[Collected data]
***

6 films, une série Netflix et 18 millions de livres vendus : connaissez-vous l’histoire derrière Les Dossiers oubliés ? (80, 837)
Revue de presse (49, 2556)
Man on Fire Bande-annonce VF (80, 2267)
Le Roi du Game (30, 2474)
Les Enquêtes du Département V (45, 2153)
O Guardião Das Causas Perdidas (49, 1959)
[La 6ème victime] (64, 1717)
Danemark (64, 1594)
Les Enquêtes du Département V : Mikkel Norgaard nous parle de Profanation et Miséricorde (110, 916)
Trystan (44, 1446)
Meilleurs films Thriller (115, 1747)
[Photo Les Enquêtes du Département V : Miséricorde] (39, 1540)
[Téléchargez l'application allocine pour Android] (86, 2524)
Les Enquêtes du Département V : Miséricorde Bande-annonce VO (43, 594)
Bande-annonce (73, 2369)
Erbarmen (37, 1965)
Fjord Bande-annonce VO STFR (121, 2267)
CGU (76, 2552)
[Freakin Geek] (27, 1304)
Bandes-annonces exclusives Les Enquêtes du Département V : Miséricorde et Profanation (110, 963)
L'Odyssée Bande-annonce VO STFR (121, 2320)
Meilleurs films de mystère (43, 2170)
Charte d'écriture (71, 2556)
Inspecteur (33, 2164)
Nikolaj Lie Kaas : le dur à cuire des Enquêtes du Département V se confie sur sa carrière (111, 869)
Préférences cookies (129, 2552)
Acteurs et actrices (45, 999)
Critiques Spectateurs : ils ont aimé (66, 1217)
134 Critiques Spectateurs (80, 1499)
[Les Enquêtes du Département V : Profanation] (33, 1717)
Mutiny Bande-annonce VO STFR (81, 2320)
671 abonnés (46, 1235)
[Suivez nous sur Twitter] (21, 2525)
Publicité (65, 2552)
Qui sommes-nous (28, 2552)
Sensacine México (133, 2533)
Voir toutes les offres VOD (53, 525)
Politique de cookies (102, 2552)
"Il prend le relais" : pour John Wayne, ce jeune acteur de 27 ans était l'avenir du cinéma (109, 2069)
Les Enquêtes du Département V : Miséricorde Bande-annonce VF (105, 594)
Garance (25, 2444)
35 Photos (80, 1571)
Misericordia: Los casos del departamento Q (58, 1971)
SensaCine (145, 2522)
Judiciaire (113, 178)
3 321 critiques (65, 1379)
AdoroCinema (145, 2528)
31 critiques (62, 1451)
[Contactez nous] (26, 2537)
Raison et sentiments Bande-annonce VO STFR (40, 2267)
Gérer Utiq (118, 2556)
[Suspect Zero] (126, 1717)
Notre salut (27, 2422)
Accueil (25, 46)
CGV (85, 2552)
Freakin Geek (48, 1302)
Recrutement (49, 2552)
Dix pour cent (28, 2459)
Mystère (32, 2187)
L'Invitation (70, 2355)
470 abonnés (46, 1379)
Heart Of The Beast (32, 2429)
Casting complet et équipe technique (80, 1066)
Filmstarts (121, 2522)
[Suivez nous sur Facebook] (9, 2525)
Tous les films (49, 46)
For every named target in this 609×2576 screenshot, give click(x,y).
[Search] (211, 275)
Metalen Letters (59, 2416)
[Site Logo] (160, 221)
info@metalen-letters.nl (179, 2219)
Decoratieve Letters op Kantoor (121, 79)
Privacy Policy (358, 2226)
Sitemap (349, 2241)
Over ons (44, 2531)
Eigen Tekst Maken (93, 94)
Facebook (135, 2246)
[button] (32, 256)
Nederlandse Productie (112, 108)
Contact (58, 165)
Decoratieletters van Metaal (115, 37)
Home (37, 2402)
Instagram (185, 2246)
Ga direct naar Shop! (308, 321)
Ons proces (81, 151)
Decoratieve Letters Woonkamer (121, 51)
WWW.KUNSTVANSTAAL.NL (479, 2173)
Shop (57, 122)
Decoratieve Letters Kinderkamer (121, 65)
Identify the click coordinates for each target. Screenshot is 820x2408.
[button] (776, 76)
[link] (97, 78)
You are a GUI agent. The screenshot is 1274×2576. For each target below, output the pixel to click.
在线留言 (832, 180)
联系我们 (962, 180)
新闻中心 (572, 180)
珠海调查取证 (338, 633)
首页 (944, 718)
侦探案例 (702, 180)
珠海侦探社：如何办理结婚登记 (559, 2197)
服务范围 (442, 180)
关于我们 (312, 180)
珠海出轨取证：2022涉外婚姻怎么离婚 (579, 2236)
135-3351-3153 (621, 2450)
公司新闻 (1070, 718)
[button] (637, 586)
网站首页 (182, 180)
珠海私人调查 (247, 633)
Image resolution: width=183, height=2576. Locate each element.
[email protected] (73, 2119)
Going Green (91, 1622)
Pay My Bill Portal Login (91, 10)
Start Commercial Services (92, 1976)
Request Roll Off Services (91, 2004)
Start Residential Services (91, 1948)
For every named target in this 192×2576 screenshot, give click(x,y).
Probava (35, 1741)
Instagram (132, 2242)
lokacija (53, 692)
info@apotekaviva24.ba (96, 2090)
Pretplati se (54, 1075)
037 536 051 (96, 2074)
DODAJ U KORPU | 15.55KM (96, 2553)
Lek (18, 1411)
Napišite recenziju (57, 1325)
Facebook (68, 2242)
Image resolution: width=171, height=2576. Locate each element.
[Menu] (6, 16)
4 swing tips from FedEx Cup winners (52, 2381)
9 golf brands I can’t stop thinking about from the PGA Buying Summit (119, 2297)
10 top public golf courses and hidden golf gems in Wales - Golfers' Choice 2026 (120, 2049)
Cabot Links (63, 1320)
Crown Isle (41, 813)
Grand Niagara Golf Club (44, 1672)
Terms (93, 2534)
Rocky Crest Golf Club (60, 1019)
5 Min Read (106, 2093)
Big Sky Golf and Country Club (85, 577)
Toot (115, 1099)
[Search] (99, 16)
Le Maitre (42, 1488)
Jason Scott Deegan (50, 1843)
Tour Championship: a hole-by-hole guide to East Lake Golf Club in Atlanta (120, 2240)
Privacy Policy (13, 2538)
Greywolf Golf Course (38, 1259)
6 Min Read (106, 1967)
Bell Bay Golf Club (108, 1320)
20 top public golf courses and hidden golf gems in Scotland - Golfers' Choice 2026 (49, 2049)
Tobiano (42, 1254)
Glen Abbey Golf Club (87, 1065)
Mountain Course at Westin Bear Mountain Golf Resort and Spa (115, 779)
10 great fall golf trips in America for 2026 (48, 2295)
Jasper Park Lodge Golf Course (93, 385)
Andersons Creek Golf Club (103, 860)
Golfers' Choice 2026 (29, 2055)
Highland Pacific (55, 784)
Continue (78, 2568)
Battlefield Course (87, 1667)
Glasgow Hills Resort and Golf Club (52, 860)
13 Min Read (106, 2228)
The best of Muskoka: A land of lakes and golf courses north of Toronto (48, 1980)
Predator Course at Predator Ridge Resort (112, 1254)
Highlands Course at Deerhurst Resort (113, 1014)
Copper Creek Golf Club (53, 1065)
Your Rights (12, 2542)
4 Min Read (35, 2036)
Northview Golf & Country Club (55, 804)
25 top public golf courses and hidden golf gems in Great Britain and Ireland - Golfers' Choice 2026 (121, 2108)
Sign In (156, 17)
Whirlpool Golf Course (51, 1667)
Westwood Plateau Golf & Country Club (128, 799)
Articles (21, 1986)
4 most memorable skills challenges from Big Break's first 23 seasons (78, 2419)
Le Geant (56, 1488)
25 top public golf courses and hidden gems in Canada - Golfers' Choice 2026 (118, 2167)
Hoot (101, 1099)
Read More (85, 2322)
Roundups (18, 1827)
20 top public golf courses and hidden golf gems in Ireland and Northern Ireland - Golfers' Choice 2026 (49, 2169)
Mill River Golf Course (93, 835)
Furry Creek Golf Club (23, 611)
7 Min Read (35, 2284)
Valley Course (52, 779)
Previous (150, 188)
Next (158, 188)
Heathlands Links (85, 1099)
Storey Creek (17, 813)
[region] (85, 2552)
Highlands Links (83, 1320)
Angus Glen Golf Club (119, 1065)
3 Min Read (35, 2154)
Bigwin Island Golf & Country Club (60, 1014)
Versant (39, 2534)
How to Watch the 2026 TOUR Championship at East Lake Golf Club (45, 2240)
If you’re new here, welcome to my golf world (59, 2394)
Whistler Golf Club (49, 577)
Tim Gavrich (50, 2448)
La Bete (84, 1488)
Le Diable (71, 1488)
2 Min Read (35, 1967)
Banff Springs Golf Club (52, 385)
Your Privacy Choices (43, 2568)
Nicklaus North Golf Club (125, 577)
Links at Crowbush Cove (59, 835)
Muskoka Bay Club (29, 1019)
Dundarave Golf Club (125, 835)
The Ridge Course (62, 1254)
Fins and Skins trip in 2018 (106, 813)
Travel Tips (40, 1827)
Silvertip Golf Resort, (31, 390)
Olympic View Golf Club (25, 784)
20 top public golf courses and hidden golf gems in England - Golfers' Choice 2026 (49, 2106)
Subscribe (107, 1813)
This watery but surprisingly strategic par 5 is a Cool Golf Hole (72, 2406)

***

- PROBLEM TO SOLVE -
Check each line of the records for the word "width", and show the lines that contain it.

- ANSWER FOR THIS EXERCISE -
Image resolution: width=183, height=2576. Locate each element.
Image resolution: width=171, height=2576. Locate each element.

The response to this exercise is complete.